As we continue to celebrate the release of Fractured Tide by Leslie Lutz, we are featuring Part II of our interview with the author below.
Get your copy of Fractured Tide HERE.
What makes this book special/unique, and why should readers be sure to place it on their TBR (To Be Read) list?
There aren’t a lot of young adult scuba adventures out there, so anyone who wonders what it’s like to dive in a beautiful reef or explore a sunken wreck will love reading this story. Also, Fractured Tide is told as a letter from the main character to her incarcerated father, and that unusual form let me tell two stories in one—first, the story of the main character’s survival against all odds, and second, the story of a fractured family that desperately wants to stay together.
What kind of impact did writing Fractured Tide have on you personally?
Despite the chills and the heart-break, this book is also filled with a lot of hope. Watching Sia navigate through her emotional wounds and find forgiveness helped me remember how important it is to let go of whatever holds us back from attaining the peace we’re all searching for.
How are you reflected in Fractured Tide?
My love of the outdoors absolutely permeates this book.
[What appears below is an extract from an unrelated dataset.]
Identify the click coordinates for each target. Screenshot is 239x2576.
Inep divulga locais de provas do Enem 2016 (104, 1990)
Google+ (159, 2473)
Whether it’s camping in a state park and waking to bird song, or sneaking off to catch a morning dive when I’m on vacation with my family, I adore being in out in the wilds with a forest or a reef around me.
What is your favorite thing to do to promote your book?
I love being on Podcasts, which is great, since my awesome publicist has ten of them lined up for me! It’s a chance to connect with readers in a more personal way. Even though Twitter and Instagram are valuable and popular, I don’t like that extra layer of distance that the carefully edited post puts between me and a reader. In a podcast, I’m just myself, talking with someone who loves storytelling as much as I do, and when someone listens, they get the real me, not the carefully edited me.
What is the biggest lesson you’ve learned while being a writer?
Learn how to cut, and I mean cut massively. Sometimes a chapter just doesn’t work, so instead of nitpicking it to death with line edits, just press that delete key. It’s actually pretty freeing. I try not to see my writing as too precious to erase, as all artists—whether their painters or novelists—create work that’s just not awesome. Scrap it, write it over, and you’ll be surprised by what you’ll create tomorrow.